Fig. 1.

Transforming potential of RAC1 and RAC2 mutants. (A) 3T3 or MCF10A cells were infected with recombinant retroviruses encoding enhanced green fluorescent protein (EGFP) as well as wild-type or mutant forms of RAC1 or RAC2 and were then assayed for anchorage-independent growth in vitro under the presence of 10% (vol/vol) FBS. After 14 d (3T3) or 20 d (MCF10A) of culture, the cells were stained with crystal violet and examined by conventional microscopy (Left: left image of each pair), and they were monitored for EGFP expression by fluorescence microscopy (Left: right image of each pair). (Scale bars, 0.5 mm.) The numbers of cell colonies were also determined as means ± SD from three independent experiments (Right). (B) 3T3 cells expressing wild-type or mutant forms of RAC1 or RAC2 were injected s.c. into the shoulder of nude mice, and the size of the resulting tumors [(length × width)/2] was determined at the indicated times thereafter.

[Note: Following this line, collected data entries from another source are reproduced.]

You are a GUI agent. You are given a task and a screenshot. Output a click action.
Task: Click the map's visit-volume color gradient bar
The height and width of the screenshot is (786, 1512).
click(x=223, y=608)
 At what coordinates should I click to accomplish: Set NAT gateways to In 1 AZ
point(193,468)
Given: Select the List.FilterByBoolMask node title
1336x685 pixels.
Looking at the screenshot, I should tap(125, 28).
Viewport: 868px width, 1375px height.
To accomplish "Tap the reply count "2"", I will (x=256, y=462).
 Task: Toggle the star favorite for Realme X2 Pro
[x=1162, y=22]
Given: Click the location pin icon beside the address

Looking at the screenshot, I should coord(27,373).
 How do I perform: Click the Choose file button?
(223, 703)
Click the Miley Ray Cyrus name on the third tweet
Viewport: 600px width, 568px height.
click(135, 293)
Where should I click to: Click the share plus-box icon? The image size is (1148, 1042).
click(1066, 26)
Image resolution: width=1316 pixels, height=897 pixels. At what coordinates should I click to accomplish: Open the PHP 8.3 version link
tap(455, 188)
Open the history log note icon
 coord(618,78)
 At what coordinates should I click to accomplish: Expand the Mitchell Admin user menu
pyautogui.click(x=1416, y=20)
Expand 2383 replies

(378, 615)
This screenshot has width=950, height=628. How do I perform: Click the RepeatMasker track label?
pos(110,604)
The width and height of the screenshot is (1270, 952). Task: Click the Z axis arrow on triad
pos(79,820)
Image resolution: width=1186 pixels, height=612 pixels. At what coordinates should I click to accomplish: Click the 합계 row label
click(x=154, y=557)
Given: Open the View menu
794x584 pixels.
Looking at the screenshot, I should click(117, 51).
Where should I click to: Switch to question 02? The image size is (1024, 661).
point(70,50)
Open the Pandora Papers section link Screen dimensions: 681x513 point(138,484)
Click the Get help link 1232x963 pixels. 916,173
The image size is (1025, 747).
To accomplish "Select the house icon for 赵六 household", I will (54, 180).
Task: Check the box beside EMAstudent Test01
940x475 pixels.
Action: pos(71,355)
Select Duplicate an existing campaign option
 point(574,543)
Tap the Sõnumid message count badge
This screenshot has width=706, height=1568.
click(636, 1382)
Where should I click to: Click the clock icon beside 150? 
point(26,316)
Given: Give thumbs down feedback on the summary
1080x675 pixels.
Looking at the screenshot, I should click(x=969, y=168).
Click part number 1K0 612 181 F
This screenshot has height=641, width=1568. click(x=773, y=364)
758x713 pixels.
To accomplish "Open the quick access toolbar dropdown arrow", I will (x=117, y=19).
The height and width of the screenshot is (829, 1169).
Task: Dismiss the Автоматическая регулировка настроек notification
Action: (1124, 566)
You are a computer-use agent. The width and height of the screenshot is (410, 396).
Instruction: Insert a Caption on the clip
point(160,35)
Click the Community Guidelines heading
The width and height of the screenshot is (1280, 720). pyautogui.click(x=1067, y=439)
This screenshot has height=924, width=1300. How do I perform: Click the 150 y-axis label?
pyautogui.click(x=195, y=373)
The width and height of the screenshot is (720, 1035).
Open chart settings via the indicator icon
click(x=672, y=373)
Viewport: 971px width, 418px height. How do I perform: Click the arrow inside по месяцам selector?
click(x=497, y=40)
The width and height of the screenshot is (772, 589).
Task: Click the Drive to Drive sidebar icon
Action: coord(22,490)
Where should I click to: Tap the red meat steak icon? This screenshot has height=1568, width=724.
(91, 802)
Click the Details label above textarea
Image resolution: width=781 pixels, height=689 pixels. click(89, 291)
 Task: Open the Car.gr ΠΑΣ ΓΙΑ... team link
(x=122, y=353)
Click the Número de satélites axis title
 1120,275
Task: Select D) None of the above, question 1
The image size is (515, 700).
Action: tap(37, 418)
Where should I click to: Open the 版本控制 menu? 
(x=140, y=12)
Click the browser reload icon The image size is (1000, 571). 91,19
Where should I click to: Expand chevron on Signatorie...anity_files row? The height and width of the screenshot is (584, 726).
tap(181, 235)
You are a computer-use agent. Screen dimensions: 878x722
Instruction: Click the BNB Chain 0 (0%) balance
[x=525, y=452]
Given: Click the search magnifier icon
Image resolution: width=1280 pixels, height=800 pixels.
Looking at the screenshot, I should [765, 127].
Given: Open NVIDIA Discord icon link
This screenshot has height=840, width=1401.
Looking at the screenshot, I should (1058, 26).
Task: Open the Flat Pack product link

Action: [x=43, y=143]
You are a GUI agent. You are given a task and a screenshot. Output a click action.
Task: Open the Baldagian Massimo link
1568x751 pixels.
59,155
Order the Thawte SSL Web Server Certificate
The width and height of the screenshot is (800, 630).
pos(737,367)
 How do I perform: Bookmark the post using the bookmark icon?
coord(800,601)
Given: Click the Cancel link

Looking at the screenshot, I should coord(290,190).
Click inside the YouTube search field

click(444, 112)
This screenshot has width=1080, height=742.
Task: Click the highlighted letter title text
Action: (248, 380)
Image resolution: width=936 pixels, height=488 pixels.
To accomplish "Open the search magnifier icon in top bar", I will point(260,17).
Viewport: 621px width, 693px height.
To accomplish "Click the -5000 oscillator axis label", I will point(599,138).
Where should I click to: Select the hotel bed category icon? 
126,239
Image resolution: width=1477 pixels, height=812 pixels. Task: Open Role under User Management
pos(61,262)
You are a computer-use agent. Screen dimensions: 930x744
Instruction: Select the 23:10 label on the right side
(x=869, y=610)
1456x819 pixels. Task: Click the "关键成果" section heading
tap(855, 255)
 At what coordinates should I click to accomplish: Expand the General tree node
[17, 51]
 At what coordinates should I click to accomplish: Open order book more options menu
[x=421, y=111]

Tumor size for 3T3 expressing NRAS(Q61K) was similarly monitored. Data are means ± SD for tumors at four injection sites. (C) HEK293T cells were transfected with expression vectors for wild-type or mutant forms of RAC1 or RAC2 together with the SRE.L reporter plasmid and pGL-TK. The activity of firefly luciferase in cell lysates was then measured and normalized by that of Renilla luciferase. Data are means ± SD from three independent experiments. (D) Lysates of 3T3 cells expressing wild-type or mutant forms of RAC1 or RAC2 were subjected to a pull-down assay with PAK1-PBD. The precipitated proteins as well as the total cell lysates were then subjected to immunoblot analysis with antibodies to RAC1 or to RAC2. The relative amounts of pulled-down RAC proteins compared with their corresponding expression levels in total cell lysate were normalized to that of wild-type RAC1 (for the RAC1 mutants) or RAC2 (for the RAC2 mutants) and are shown at the bottom.